[Stored data entries]

((

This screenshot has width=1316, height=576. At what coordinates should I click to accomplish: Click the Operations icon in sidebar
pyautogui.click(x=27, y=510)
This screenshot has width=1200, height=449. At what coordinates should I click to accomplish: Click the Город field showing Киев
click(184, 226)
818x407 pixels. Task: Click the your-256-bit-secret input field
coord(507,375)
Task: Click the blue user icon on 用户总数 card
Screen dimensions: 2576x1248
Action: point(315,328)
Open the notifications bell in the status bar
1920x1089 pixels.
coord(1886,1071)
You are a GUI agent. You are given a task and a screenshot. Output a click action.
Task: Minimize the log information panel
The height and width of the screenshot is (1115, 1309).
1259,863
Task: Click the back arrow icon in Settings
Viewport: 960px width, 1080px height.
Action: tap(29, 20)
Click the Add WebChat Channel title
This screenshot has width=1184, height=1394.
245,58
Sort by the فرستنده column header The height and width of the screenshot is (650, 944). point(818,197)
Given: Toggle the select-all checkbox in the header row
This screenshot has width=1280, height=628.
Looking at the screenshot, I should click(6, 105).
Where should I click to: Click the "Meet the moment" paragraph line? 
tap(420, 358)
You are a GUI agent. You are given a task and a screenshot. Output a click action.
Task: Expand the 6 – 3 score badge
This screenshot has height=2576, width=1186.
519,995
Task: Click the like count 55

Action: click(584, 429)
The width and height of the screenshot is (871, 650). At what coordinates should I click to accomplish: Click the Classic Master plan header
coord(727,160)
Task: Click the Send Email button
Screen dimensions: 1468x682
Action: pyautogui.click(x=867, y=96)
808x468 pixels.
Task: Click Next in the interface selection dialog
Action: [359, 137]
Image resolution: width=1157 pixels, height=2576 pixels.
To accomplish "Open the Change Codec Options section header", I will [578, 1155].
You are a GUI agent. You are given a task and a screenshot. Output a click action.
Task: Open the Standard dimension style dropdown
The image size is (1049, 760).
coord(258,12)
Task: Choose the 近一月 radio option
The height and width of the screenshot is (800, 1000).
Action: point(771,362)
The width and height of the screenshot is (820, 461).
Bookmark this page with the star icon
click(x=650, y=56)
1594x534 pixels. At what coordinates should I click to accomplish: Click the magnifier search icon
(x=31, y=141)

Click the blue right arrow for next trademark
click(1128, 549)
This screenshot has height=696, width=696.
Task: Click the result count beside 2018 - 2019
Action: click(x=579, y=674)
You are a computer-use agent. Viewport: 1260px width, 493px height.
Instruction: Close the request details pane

))

Task directions ▸
Reproduce the records unchanged, starting with the line that contains "Task: Click the back arrow icon in Settings" and ending after the line that contains "Action: point(771,362)".

Result for this exercise ▸
Task: Click the back arrow icon in Settings
Viewport: 960px width, 1080px height.
Action: tap(29, 20)
Click the Add WebChat Channel title
This screenshot has width=1184, height=1394.
245,58
Sort by the فرستنده column header The height and width of the screenshot is (650, 944). point(818,197)
Given: Toggle the select-all checkbox in the header row
This screenshot has width=1280, height=628.
Looking at the screenshot, I should click(6, 105).
Where should I click to: Click the "Meet the moment" paragraph line? 
tap(420, 358)
You are a GUI agent. You are given a task and a screenshot. Output a click action.
Task: Expand the 6 – 3 score badge
This screenshot has height=2576, width=1186.
519,995
Task: Click the like count 55

Action: click(584, 429)
The width and height of the screenshot is (871, 650). At what coordinates should I click to accomplish: Click the Classic Master plan header
coord(727,160)
Task: Click the Send Email button
Screen dimensions: 1468x682
Action: pyautogui.click(x=867, y=96)
808x468 pixels.
Task: Click Next in the interface selection dialog
Action: [359, 137]
Image resolution: width=1157 pixels, height=2576 pixels.
To accomplish "Open the Change Codec Options section header", I will [578, 1155].
You are a GUI agent. You are given a task and a screenshot. Output a click action.
Task: Open the Standard dimension style dropdown
The image size is (1049, 760).
coord(258,12)
Task: Choose the 近一月 radio option
The height and width of the screenshot is (800, 1000).
Action: point(771,362)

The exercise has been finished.